**TEXT SEGMENT**

#####

The Anatomy of Hate: A Dialogue to Hope, a documentary about the shared narratives of individual and collective expressions of hate and how humans can overcome them, will screen at York as part of the University’s quest to engage in campus dialogue.
The 90-minute, award-winning film by filmmaker Michael Ramsdell of Under the Hood Productions will screen on Wednesday, Feb. 16, from 5 to 8pm at the Nat Taylor Cinema, 102N Ross Building, Keele campus. The screening is part of the Campus Dialogue on Hate: Hear it for Yourself. Say it for Yourself. event hosted by York’s Standing Committee on Campus Dialogue and the Centre for Human Rights.
Following the screening, a panel of York speakers – political science Professor Jacqueline Krikorian, psychology Professor Richard Lalonde and humanities Professor Sara Horowitz – will discuss the main themes of the film and facilitate dialogue with audience members about the film and how it connects with their own perspectives.

#####

**GIVEN MATERIAL**
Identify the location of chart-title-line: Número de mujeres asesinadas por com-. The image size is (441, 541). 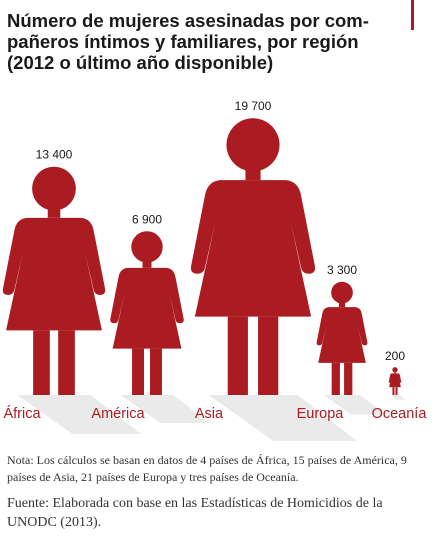
(188, 20). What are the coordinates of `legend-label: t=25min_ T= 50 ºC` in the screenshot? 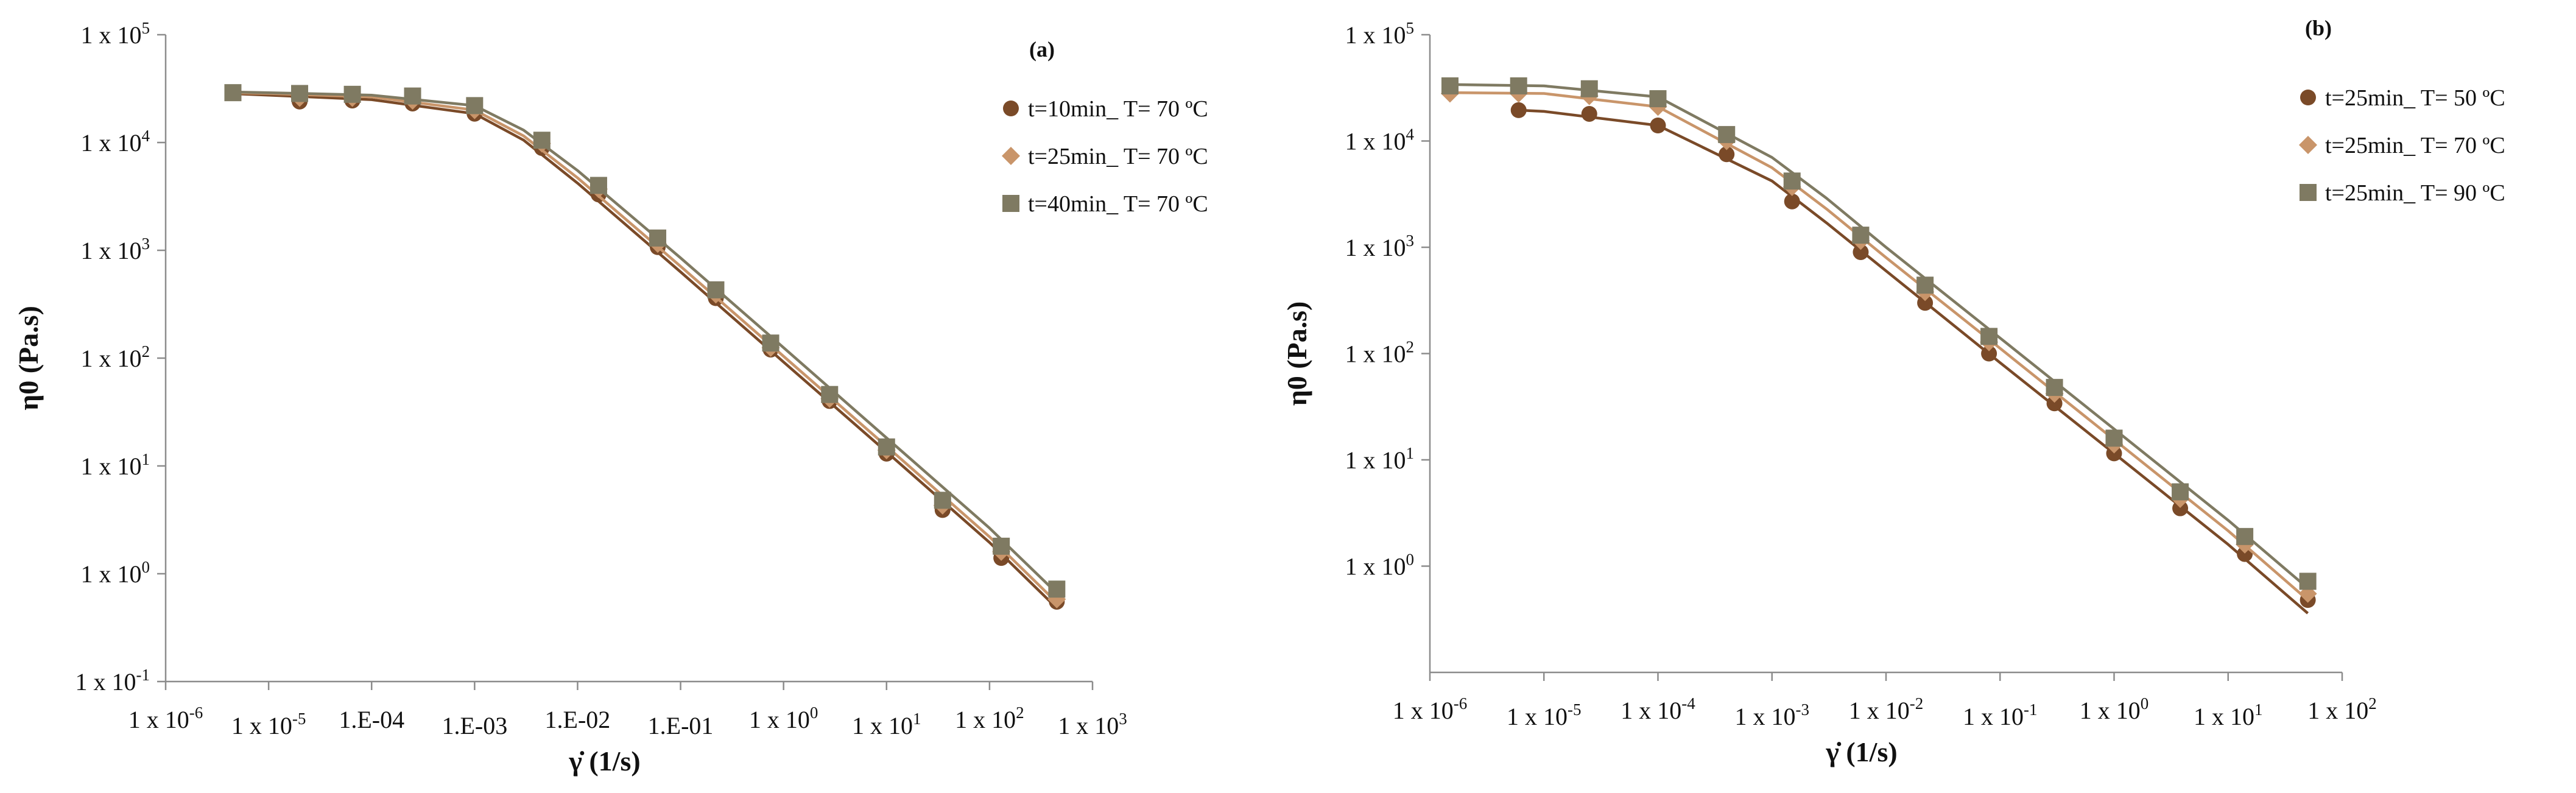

#####

**ASSIGNMENT**
Copy out the paragraphs about the screening of The Anatomy of Hate at York word for word, in full.

**REPLY**
The Anatomy of Hate: A Dialogue to Hope, a documentary about the shared narratives of individual and collective expressions of hate and how humans can overcome them, will screen at York as part of the University’s quest to engage in campus dialogue.
The 90-minute, award-winning film by filmmaker Michael Ramsdell of Under the Hood Productions will screen on Wednesday, Feb. 16, from 5 to 8pm at the Nat Taylor Cinema, 102N Ross Building, Keele campus. The screening is part of the Campus Dialogue on Hate: Hear it for Yourself. Say it for Yourself. event hosted by York’s Standing Committee on Campus Dialogue and the Centre for Human Rights.
Following the screening, a panel of York speakers – political science Professor Jacqueline Krikorian, psychology Professor Richard Lalonde and humanities Professor Sara Horowitz – will discuss the main themes of the film and facilitate dialogue with audience members about the film and how it connects with their own perspectives.